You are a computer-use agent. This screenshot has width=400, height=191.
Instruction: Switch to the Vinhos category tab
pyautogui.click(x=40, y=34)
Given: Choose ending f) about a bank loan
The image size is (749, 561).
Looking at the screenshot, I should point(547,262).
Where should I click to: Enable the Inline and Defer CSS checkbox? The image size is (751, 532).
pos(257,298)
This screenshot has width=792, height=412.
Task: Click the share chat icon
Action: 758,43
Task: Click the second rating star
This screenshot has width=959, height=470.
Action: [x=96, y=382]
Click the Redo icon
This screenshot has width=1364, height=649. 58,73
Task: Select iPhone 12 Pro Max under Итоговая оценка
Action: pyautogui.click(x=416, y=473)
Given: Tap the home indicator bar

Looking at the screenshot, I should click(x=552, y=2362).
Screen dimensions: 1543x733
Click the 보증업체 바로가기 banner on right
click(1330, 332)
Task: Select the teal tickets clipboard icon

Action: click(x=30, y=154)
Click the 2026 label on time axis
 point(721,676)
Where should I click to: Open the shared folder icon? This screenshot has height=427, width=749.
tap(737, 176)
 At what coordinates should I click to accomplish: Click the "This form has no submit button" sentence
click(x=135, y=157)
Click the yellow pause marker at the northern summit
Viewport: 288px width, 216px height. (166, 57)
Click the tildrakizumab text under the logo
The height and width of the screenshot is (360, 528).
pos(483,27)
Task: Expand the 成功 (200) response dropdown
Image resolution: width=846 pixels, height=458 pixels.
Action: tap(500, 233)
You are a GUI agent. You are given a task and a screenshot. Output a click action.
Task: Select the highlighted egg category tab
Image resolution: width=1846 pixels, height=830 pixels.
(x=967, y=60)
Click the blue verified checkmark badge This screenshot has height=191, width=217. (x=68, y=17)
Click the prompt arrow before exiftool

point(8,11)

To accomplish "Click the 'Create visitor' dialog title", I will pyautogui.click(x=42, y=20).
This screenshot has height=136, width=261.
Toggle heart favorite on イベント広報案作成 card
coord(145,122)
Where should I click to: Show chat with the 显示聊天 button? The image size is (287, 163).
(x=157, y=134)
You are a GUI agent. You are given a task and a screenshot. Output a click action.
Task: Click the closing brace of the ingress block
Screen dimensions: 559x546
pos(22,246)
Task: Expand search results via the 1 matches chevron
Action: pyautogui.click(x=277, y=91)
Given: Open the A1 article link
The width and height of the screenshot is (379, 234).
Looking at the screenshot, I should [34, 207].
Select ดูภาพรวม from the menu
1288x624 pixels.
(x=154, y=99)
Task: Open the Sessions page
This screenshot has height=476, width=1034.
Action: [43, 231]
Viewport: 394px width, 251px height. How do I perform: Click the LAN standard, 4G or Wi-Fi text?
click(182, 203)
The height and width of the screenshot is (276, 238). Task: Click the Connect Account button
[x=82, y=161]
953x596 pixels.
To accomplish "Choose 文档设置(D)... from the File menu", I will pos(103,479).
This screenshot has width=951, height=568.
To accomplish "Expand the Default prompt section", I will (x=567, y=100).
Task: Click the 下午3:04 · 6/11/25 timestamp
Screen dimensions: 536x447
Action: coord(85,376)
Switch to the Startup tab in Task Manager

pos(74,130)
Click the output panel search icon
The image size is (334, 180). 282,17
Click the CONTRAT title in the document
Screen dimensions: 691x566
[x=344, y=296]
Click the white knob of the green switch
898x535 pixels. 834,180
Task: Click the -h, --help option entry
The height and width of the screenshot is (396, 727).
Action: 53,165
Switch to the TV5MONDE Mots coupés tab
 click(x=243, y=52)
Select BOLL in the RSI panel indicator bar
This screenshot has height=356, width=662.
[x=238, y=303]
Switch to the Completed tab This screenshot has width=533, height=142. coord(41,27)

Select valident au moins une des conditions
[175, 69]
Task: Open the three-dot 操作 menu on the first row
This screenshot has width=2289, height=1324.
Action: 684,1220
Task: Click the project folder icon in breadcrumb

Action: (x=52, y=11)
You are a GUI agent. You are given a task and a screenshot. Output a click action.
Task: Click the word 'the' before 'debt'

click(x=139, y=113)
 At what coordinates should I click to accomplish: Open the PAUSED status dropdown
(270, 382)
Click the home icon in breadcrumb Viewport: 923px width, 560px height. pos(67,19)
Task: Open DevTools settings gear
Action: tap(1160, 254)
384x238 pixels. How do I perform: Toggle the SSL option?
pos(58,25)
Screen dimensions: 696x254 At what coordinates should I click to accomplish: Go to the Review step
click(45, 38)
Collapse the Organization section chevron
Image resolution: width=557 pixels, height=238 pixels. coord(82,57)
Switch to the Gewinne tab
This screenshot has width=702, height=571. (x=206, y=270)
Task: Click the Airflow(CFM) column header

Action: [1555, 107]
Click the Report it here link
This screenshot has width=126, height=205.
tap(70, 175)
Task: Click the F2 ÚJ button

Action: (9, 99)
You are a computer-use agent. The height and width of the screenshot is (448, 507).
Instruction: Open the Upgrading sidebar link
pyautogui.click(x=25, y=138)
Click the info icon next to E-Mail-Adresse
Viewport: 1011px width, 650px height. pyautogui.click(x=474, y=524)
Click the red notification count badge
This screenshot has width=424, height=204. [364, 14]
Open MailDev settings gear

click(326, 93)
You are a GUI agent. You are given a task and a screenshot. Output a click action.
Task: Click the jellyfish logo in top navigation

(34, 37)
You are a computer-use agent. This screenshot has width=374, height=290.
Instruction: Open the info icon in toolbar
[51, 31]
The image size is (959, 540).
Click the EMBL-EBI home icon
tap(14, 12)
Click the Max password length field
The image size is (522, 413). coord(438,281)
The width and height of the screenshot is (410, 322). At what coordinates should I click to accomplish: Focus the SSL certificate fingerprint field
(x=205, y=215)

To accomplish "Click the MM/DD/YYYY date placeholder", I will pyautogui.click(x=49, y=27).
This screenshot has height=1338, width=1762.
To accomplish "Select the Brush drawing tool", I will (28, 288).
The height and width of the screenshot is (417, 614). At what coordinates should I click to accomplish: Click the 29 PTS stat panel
☆ ☆ ☆ ☆ ☆ ☆ ☆
### GOAL OF THE EXERCISE
Please reproduce all of the records above, line for line and without any change.

### FINAL RESULT
You are a computer-use agent. This screenshot has width=400, height=191.
Instruction: Switch to the Vinhos category tab
pyautogui.click(x=40, y=34)
Given: Choose ending f) about a bank loan
The image size is (749, 561).
Looking at the screenshot, I should point(547,262).
Where should I click to: Enable the Inline and Defer CSS checkbox? The image size is (751, 532).
pos(257,298)
This screenshot has width=792, height=412.
Task: Click the share chat icon
Action: 758,43
Task: Click the second rating star
This screenshot has width=959, height=470.
Action: [x=96, y=382]
Click the Redo icon
This screenshot has width=1364, height=649. 58,73
Task: Select iPhone 12 Pro Max under Итоговая оценка
Action: pyautogui.click(x=416, y=473)
Given: Tap the home indicator bar

Looking at the screenshot, I should click(x=552, y=2362).
Screen dimensions: 1543x733
Click the 보증업체 바로가기 banner on right
click(1330, 332)
Task: Select the teal tickets clipboard icon

Action: click(x=30, y=154)
Click the 2026 label on time axis
 point(721,676)
Where should I click to: Open the shared folder icon? This screenshot has height=427, width=749.
tap(737, 176)
 At what coordinates should I click to accomplish: Click the "This form has no submit button" sentence
click(x=135, y=157)
Click the yellow pause marker at the northern summit
Viewport: 288px width, 216px height. (166, 57)
Click the tildrakizumab text under the logo
The height and width of the screenshot is (360, 528).
pos(483,27)
Task: Expand the 成功 (200) response dropdown
Image resolution: width=846 pixels, height=458 pixels.
Action: tap(500, 233)
You are a GUI agent. You are given a task and a screenshot. Output a click action.
Task: Select the highlighted egg category tab
Image resolution: width=1846 pixels, height=830 pixels.
(x=967, y=60)
Click the blue verified checkmark badge This screenshot has height=191, width=217. (x=68, y=17)
Click the prompt arrow before exiftool

point(8,11)

To accomplish "Click the 'Create visitor' dialog title", I will pyautogui.click(x=42, y=20).
This screenshot has height=136, width=261.
Toggle heart favorite on イベント広報案作成 card
coord(145,122)
Where should I click to: Show chat with the 显示聊天 button? The image size is (287, 163).
(x=157, y=134)
You are a GUI agent. You are given a task and a screenshot. Output a click action.
Task: Click the closing brace of the ingress block
Screen dimensions: 559x546
pos(22,246)
Task: Expand search results via the 1 matches chevron
Action: pyautogui.click(x=277, y=91)
Given: Open the A1 article link
The width and height of the screenshot is (379, 234).
Looking at the screenshot, I should [34, 207].
Select ดูภาพรวม from the menu
1288x624 pixels.
(x=154, y=99)
Task: Open the Sessions page
This screenshot has height=476, width=1034.
Action: [43, 231]
Viewport: 394px width, 251px height. How do I perform: Click the LAN standard, 4G or Wi-Fi text?
click(182, 203)
The height and width of the screenshot is (276, 238). Task: Click the Connect Account button
[x=82, y=161]
953x596 pixels.
To accomplish "Choose 文档设置(D)... from the File menu", I will pos(103,479).
This screenshot has width=951, height=568.
To accomplish "Expand the Default prompt section", I will (x=567, y=100).
Task: Click the 下午3:04 · 6/11/25 timestamp
Screen dimensions: 536x447
Action: coord(85,376)
Switch to the Startup tab in Task Manager

pos(74,130)
Click the output panel search icon
The image size is (334, 180). 282,17
Click the CONTRAT title in the document
Screen dimensions: 691x566
[x=344, y=296]
Click the white knob of the green switch
898x535 pixels. 834,180
Task: Click the -h, --help option entry
The height and width of the screenshot is (396, 727).
Action: 53,165
Switch to the TV5MONDE Mots coupés tab
 click(x=243, y=52)
Select BOLL in the RSI panel indicator bar
This screenshot has height=356, width=662.
[x=238, y=303]
Switch to the Completed tab This screenshot has width=533, height=142. coord(41,27)

Select valident au moins une des conditions
[175, 69]
Task: Open the three-dot 操作 menu on the first row
This screenshot has width=2289, height=1324.
Action: 684,1220
Task: Click the project folder icon in breadcrumb

Action: (x=52, y=11)
You are a GUI agent. You are given a task and a screenshot. Output a click action.
Task: Click the word 'the' before 'debt'

click(x=139, y=113)
 At what coordinates should I click to accomplish: Open the PAUSED status dropdown
(270, 382)
Click the home icon in breadcrumb Viewport: 923px width, 560px height. pos(67,19)
Task: Open DevTools settings gear
Action: tap(1160, 254)
384x238 pixels. How do I perform: Toggle the SSL option?
pos(58,25)
Screen dimensions: 696x254 At what coordinates should I click to accomplish: Go to the Review step
click(45, 38)
Collapse the Organization section chevron
Image resolution: width=557 pixels, height=238 pixels. coord(82,57)
Switch to the Gewinne tab
This screenshot has width=702, height=571. (x=206, y=270)
Task: Click the Airflow(CFM) column header

Action: [1555, 107]
Click the Report it here link
This screenshot has width=126, height=205.
tap(70, 175)
Task: Click the F2 ÚJ button

Action: (9, 99)
You are a computer-use agent. The height and width of the screenshot is (448, 507).
Instruction: Open the Upgrading sidebar link
pyautogui.click(x=25, y=138)
Click the info icon next to E-Mail-Adresse
Viewport: 1011px width, 650px height. pyautogui.click(x=474, y=524)
Click the red notification count badge
This screenshot has width=424, height=204. [364, 14]
Open MailDev settings gear

click(326, 93)
You are a GUI agent. You are given a task and a screenshot. Output a click action.
Task: Click the jellyfish logo in top navigation

(34, 37)
You are a computer-use agent. This screenshot has width=374, height=290.
Instruction: Open the info icon in toolbar
[51, 31]
The image size is (959, 540).
Click the EMBL-EBI home icon
tap(14, 12)
Click the Max password length field
The image size is (522, 413). coord(438,281)
The width and height of the screenshot is (410, 322). At what coordinates should I click to accomplish: Focus the SSL certificate fingerprint field
(x=205, y=215)

To accomplish "Click the MM/DD/YYYY date placeholder", I will pyautogui.click(x=49, y=27).
This screenshot has height=1338, width=1762.
To accomplish "Select the Brush drawing tool", I will (28, 288).
The height and width of the screenshot is (417, 614). At what coordinates should I click to accomplish: Click the 29 PTS stat panel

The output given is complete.